« Des élections crédibles, libres et équitables constituent une base solide pour la démocratie » (Healey Potani)
Au Malawi, le leader de l’opposition, Lazarus Chakwera, a remporté la nouvelle élection présidentielle organisée le 23 juin 2020. Avec 58,57% des suffrages exprimés, Lazarus Chakwera coiffe au poteau le président sortant Peter Mutharika qui n’aura pas droit à un second mandat. Ce dernier avait pourtant été déclaré réélu un an plus tôt lors du scrutin présidentiel du 21 mai 2019, mais annulé par la Cour Constitutionnelle pour cause de fraudes électorales massives.
Cette première élection avait été fortement contestée par l’opposition qui avait dénoncé de nombreuses irrégularités, notamment un nombre anormalement élevé de procès-verbaux de dépouillement corrigés avec du « Tipp-Ex », fluide correcteur blanc. Pendant plusieurs mois, Lilongwe, la capitale du Malawi vivra au rythme des manifestations de l’opposition qui exigeait de nouvelles élections et la démission de la présidente de la Commission électorale, Jane Ansah.
La Cour Constitutionnelle confirme, à la surprise générale, les fraudes électorales, estimant que les votes ont été falsifiés et que seulement un quart des procès-verbaux du vote avaient été vérifiés, ce qui aux yeux des juges, constitue un sérieux manquement portant atteinte aux élections. « Des élections crédibles, libres et équitables constituent une base solide pour la démocratie », a déclaré Healey Potani, président-juge du panel de cinq magistrats qui a présidé l’affaire.
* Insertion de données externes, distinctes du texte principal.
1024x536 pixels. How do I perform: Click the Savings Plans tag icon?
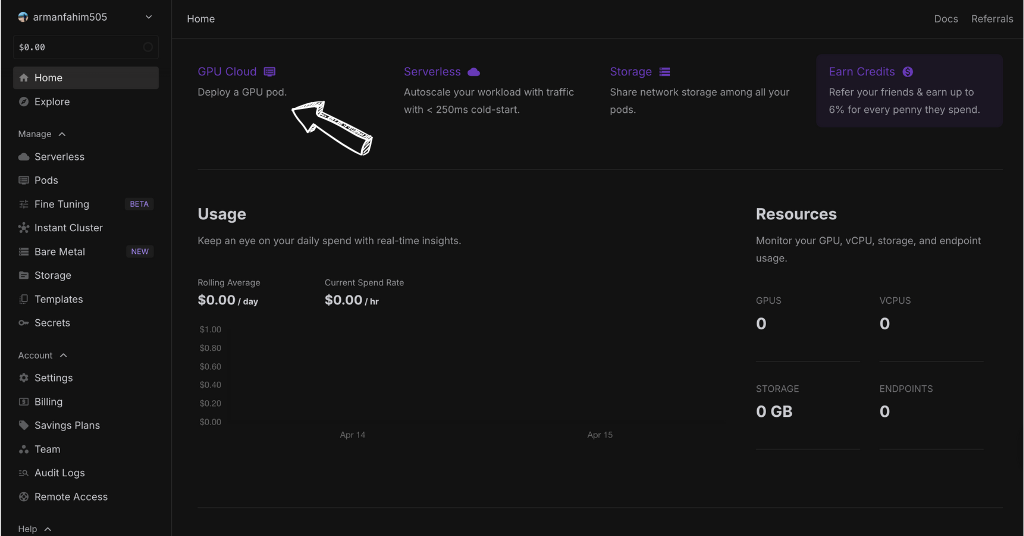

Les juges ont également accablé la commission électorale estimant qu’elle a bafoué un certain nombre de procédures électorales telles qu’elles sont édictées dans la Loi sur les élections présidentielle et parlementaire et la Constitution du Malawi. La Commission électorale a été d’ailleurs contrainte de payer les frais judiciaires de l’opposition. Fait inédit au Malawi.
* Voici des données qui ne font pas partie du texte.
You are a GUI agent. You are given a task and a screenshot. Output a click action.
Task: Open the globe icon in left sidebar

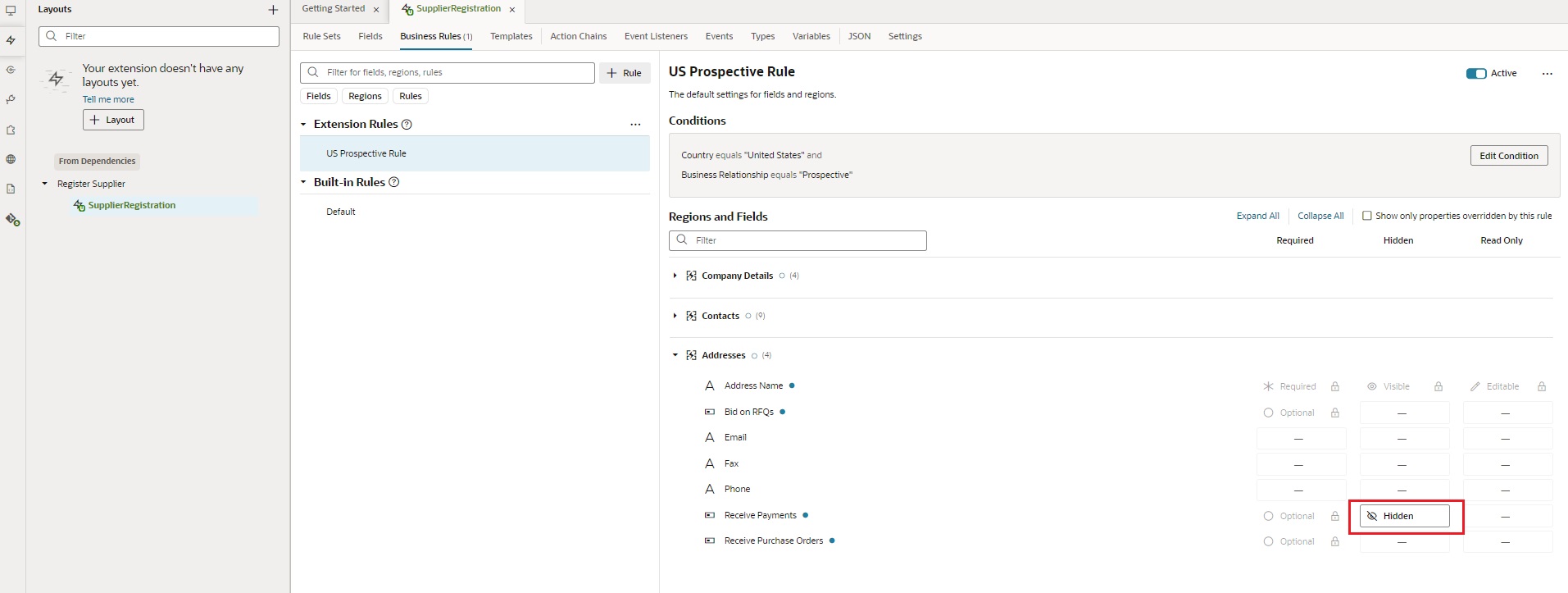[x=11, y=159]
La victoire de l’opposition confirme la maturité démocratique du Malawi. Le nouveau président élu, Lazarus Chakwera a laissé entendre que c’est une victoire pour la démocratie et la justice. Bien que dénonçant des fraudes, le président sortant Peter Mutharika a appelé à l’unité et au calme et demandé à ses concitoyens de respecter le nouveau président.
Ç’aurait été dans d’autres pays à l’instar du Togo que la Cour Constitutionnelle aurait balayé d’un revers de la main les nombreux recours déposés par l’opposition et confirmé à la virgule près les résultats proclamés par la Commission électorale. Ça a toujours été ainsi au Togo. Les institutions impliquées dans l’organisation des élections dans notre pays sont toutes sous les bottes du régime en place. La Commission électorale nationale indépendante qualifiée de « machine à fraudes » et la Cour Constitutionnelle sont assujetties au pouvoir. Sans oublier le ministère de l’Administration territoriale et les autorités locales et coutumières qui sont tout autant impartiaux. Du coup, les scrutins sont toujours biaisés, frauduleux.
Lors de la dernière élection présidentielle du 22 février au Togo, on a assisté à un improbable exercice de gymnastique institutionnelle où la Cour Constitutionnelle avait rendu publique deux décisions : la première, en modifiant sans autre forme d’explication les chiffres fabriqués par la CENI (les nombres d’inscrits et de votants ont été gonflés et le nombre de suffrage réduit) ; la seconde, en validant les chiffres provisoires de la CENI.
Un étonnant jeu de bonneteau et de désordre qui confirme le caractère factice et fantaisiste des élections dans notre pays.